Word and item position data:
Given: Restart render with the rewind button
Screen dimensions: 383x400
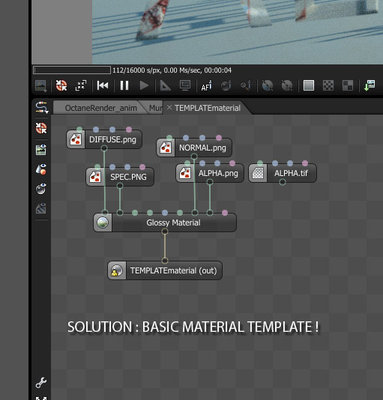Looking at the screenshot, I should pyautogui.click(x=102, y=86).
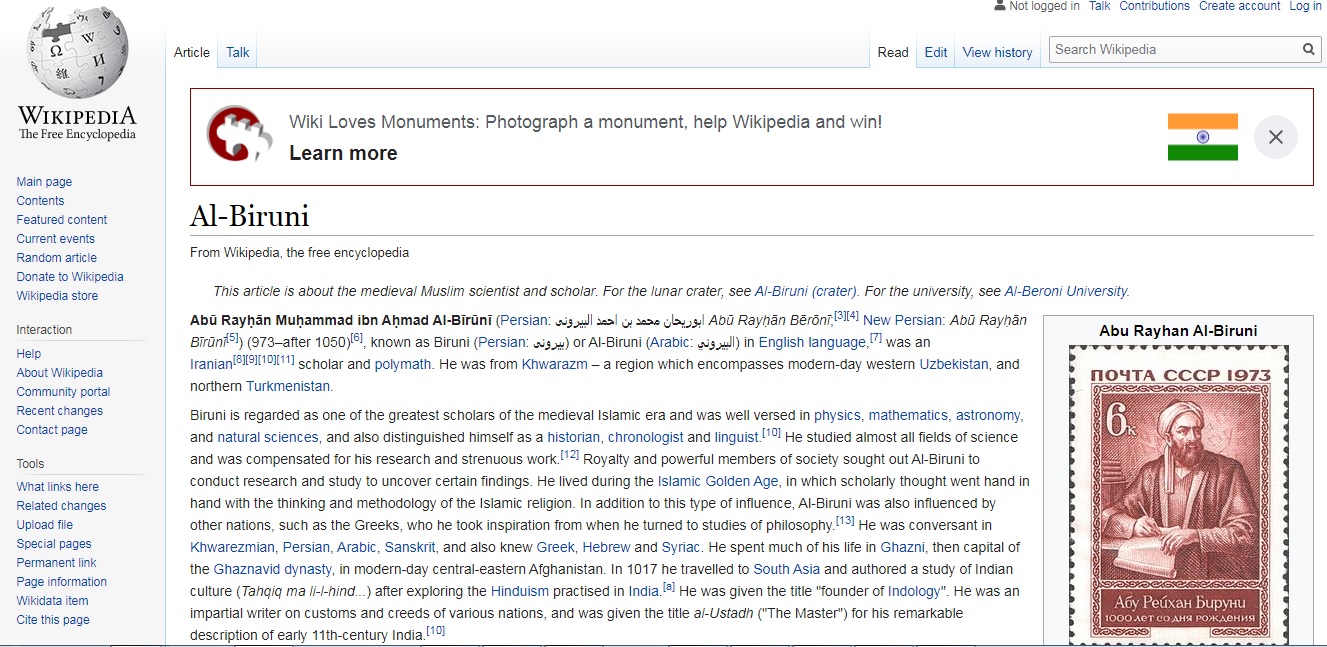Open the Al-Biruni (crater) link

(806, 291)
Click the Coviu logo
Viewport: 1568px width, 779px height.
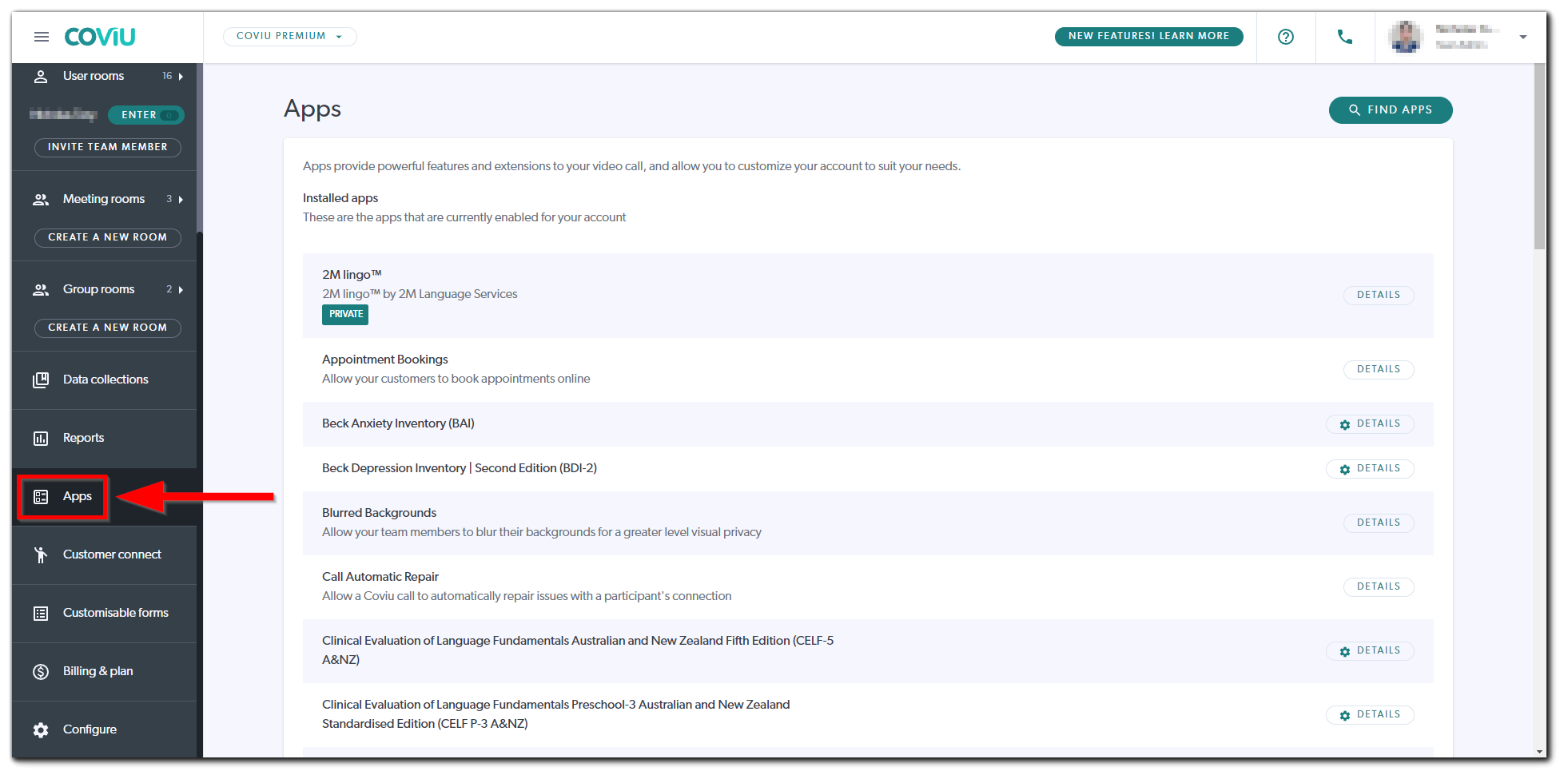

--- Work to complete ---
Rewrite the records above as a numbered list with one entry per line, skipping any blank lines and leaving the pictures out.

--- Solution ---
1. Given: Restart render with the rewind button
2. Screen dimensions: 383x400
3. Looking at the screenshot, I should pyautogui.click(x=102, y=86).
4. Open the Al-Biruni (crater) link
5. (806, 291)
6. Click the Coviu logo
7. Viewport: 1568px width, 779px height.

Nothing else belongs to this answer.